Bu yeni nesil fabllarla amacımız hem çocuklara hem de yetişkinlere teknolojinin doğru kullanımı konusunda farkındalık kazandırmak. Çocukların erken yaşta teknolojiyle sağlıklı bir ilişki kurmalarını sağlamak ve yetişkinlerin de teknolojinin hayatlarındaki yerini yeniden gözden geçirmelerini sağlamak istiyoruz.
Fabllar, eğlenceli ve akılda kalıcı bir anlatım biçimidir. Bu sayede karmaşık konuları basit bir dille anlatmak mümkün olur. Umarız bu fabllar, okuyuculara keyifli bir okuma deneyimi yaşatırken, aynı zamanda da düşündürücü olacaktır.
Unutmayalım ki teknoloji bir araçtır ve nasıl kullanıldığına bağlı olarak hem bir nimet hem de bir bela olabilir. Bu nedenle teknolojinin hayatımızdaki yerini belirlerken dikkatli olmalı ve bilinçli bir kullanım alışkanlığı edinmeliyiz. Şu örnekle başlayalım:
Fabl-1 “Beğenilerin Gölgesinde Kaybolan Benlik”
Bir vakitler, "Beğeni Bahçesi" adı verilen sanal bir âlemde yaşayan, "Şöhret Böceği" adıyla anılan narin bir böcek varmış. Bu böcek, bahçenin en parlak yıldızıymış. Sosyal medyada paylaştığı her çiçek, her yaprak, her hareket, görsel binlerce beğeni toplayıp, yorumlarla donatılırmış. Şöhret Böceği'nin tek derdi ise bu beğenileri artırmakmış. Daha parlak renklerde süslenir, daha gösterişli pozlar verir, sürekli kendini sanal, yalancı dünyaya gösterirmiş.
Günün birinde, kanatları gökkuşağı renklerinde parlayan, Bilge Kelebek adında zarif bir varlık, Şöhret Böceği'ne doğru süzülmüş.
"Şöhret Böceği," demiş, "Bu kadar beğeni almak seni yoruyor mu?
Biliyor musun, bilge baykuşumuz der ki, bu beğeniler, bal arılarının sana sunduğu tatlı bir nektar gibidir. Bu nektar seni mutlu eder ama çok içersen, kanatların ağırlık yapar, uçamazsın."

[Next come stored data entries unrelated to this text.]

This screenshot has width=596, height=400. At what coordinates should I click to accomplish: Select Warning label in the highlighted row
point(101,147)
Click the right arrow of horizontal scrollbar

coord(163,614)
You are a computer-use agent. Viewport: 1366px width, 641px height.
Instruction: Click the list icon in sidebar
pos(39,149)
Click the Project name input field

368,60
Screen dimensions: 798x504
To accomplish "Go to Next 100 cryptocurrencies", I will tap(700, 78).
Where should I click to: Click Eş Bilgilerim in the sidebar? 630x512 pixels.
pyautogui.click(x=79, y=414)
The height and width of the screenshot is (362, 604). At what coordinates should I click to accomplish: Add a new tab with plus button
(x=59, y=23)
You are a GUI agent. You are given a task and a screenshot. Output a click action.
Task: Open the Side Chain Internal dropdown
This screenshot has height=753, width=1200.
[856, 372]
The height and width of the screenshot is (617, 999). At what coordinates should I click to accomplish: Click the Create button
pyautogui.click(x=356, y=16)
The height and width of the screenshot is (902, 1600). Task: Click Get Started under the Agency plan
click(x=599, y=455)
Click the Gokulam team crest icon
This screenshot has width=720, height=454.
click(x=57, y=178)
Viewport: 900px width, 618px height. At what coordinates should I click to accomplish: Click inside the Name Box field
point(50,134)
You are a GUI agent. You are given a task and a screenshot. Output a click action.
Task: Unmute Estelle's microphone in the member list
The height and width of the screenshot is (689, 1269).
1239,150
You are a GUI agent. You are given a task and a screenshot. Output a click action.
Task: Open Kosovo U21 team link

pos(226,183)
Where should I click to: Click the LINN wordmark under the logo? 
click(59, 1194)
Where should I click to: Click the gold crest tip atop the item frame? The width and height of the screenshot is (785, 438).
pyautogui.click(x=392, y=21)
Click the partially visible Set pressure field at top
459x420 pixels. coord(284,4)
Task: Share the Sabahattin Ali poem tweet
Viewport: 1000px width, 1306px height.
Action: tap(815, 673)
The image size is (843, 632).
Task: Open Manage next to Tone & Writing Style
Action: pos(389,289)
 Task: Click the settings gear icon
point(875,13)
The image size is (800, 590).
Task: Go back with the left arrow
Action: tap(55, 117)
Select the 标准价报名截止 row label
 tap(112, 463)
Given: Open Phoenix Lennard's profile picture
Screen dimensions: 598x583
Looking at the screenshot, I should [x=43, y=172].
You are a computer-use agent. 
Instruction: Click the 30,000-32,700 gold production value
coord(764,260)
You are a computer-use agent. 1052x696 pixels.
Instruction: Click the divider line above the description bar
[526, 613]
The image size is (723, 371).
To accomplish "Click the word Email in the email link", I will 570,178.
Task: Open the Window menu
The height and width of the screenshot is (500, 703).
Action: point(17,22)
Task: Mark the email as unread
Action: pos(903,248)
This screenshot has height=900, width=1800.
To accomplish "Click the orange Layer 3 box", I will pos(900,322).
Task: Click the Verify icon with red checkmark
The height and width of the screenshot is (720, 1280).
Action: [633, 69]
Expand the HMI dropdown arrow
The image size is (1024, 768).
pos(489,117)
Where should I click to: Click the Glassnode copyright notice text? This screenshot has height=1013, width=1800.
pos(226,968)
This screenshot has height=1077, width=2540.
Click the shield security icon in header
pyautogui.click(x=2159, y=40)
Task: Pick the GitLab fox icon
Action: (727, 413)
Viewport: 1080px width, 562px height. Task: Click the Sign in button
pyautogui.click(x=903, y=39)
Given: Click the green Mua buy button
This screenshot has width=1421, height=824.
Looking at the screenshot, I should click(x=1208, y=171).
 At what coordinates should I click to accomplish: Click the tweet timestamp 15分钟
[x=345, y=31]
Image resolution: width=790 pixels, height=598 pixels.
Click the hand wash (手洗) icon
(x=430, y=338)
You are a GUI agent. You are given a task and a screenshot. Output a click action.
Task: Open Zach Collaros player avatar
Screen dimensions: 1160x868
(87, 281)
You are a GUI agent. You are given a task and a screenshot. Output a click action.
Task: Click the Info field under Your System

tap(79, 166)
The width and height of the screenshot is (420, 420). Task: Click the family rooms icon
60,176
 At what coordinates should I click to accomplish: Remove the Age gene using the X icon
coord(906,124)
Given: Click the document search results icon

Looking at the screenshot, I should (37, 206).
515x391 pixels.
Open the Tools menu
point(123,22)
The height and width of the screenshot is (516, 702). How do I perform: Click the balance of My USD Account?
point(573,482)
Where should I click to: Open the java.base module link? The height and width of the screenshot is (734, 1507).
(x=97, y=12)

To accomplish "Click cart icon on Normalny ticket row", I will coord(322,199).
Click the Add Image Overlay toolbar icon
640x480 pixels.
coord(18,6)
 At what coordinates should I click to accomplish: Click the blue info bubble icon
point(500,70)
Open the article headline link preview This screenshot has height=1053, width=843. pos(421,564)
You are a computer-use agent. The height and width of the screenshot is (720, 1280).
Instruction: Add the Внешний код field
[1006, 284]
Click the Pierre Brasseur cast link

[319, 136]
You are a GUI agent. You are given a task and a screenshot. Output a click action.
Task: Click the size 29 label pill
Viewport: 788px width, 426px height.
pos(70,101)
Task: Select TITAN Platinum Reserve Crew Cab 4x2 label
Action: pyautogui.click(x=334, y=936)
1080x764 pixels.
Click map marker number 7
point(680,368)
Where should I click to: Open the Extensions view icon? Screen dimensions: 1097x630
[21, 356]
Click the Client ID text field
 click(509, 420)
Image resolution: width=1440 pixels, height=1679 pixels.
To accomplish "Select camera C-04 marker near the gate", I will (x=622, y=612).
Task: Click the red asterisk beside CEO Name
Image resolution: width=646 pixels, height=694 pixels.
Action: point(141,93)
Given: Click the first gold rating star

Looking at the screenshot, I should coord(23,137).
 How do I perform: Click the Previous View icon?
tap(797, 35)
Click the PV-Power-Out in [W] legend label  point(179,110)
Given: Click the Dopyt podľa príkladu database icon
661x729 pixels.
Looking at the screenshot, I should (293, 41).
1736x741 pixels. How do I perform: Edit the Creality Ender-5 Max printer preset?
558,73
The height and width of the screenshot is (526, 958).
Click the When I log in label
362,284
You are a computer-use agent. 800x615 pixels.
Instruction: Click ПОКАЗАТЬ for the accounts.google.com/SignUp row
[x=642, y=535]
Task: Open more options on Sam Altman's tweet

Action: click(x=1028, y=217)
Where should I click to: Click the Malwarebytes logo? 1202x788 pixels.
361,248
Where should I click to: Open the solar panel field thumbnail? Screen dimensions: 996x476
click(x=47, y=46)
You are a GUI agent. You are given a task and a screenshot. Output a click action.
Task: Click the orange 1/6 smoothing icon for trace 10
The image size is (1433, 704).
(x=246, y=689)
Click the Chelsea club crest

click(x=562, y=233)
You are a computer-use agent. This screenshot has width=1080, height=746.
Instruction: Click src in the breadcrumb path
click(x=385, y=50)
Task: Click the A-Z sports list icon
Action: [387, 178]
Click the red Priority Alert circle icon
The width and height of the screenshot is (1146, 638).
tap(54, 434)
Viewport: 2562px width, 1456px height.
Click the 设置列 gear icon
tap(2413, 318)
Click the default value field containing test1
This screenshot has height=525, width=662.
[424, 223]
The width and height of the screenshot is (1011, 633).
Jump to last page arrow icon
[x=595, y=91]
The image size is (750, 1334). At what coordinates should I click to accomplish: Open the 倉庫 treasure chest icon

Şöhret Böceği şaşırmış. "Nektar mı?" diye mırıldanmış. Bilge Kelebek gülümseyerek, "Evet, beyin nektarın yani diğer adıyla dopamin denen şey. Fazlası, diğer güzellikleri görmeni engeller." demiş.
Tam o sırada, sessiz sedasız gezen, Sakin Salyangoz adında ağırbaşlı bir yer böceği, "Ben de bu bahçede hep yalnız hissediyorum kendimi," demiş. "Bilge baykuşumuz der ki, bu sanal çiçekler arasında dolaşmaktansa, arkadaşlarınla yaprak altında sohbet etmek daha güzeldir. Çünkü yüz yüze konuştuğumuzda, kalplerimiz daha iyi anlaşır."
Şöhret Böceği şaşkınlıktan donakalmış. En parlak yıldız bile yalnız hissediyormuş. Acaba o da mı yalnızdı? Bu düşünce, kalbini bir karınca ısırmış gibi sızlatmış. O gece, rüyasında binlerce beğeni yerine boş bir sayfa görmüş. Korkuyla uyanmış. Belki de Bilge Kelebek ve Sakin Salyangoz haklıydı.
Ertesi gün, Şöhret Böceği önemli bir karar almış. Beğeni Bahçesi'nden uzaklaşıp, gerçek dünyaya dönmeye karar vermiş. Ama içinden bir ses, "Ya beğenilerim azalırsa?" diye fısıldamış. Bilge baykuşunun sözleri aklına gelmiş, "Beğeniler gelip geçicidir, gerçek dostluklar sonsuzdur." demiş.
Acaba Şöhret Böceği bu kararı verebilecek miydi? Yoksa sosyal medya platformu olan beğeni bahçesinin gölgesinde kalmaya devam mı edecekti? Bu gizemli soru, Şöhret Böceği'nin kaderini belirleyecekti.